One of the poorest countries on Planet Earth, Yemen, is home to a band of impoverished and perpetually angry desert insurgents called the Houthis. Even they can afford $50,000 drones. They buy a lot of them. Then they fire them at ships trying to traverse the waters along the southern part of the Arabian Peninsula, the same place oil masterminds want to build a $100 billion oil canal.
Reuters describes the U.S. response to the Houthis’ low budget attacks:3
Since late 2023, the U.S. Navy has expended around $1 billion or more in munitions defending ships in the Red Sea from low‑cost Houthi drones and missiles, according to U.S. officials and defense analysts.
The missile price is only part of the cost. Each interception also depends on the presence of warships and their escorts, fuel and maintenance, trained crews, intelligence and surveillance assets, and command‑and‑control networks needed to detect and defeat incoming threats.

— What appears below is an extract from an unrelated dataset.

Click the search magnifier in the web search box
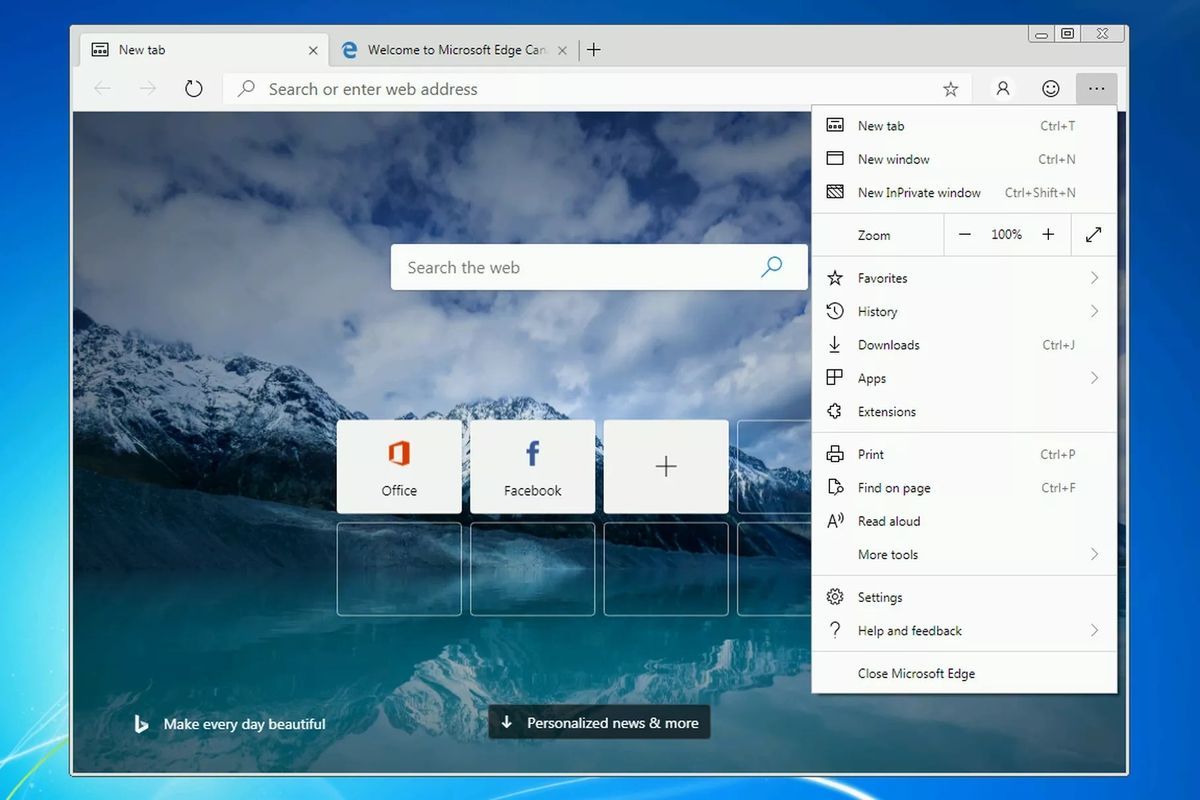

The Arleigh Burke class destroyer, USS Preble, could conceivably deal with drones cheaply with its onboard laser weapons system, but it’s in Japan right now.4
The Preble is currently the only U.S. Naval vessel equipped with a laser system, called HELIOS, which is a high-energy laser weapon platform designed to combat drones and the types of swarming speed boats that military analysts expect Iran to eventually deploy in larger numbers than they have so far.5 But it’s still not truly been battle-tested. The potential exists for its deployment to result in a sunken destroyer, which is probably why it’s hanging out just outside Yokosuka, Japan.
Ever since Operation Epstein Fury began, the mad clown has been yammering about escorting oil tankers through the Strait of Hormuz in response to Iran’s declaration that the strait is closed for business.
It’s very possible he doesn’t know better, but his admirals and generals do. They’ve proven this by staying away from the coast of Yemen since the Houthis started lobbing drones at ships several years ago, choosing instead to hit the Houthis with long range missiles. If they have any sense, they’ll continue to steer clear of the Strait of Hormuz, too.
What are the alternatives to the Strait of Hormuz?
The alternatives to container ships trying to haul vats of oil from the Middle East to Europe and the United States are costly:
Send container ships around the Cape of Good Hope, in other words, around the bottom tip of South Africa. Very costly and time intensive.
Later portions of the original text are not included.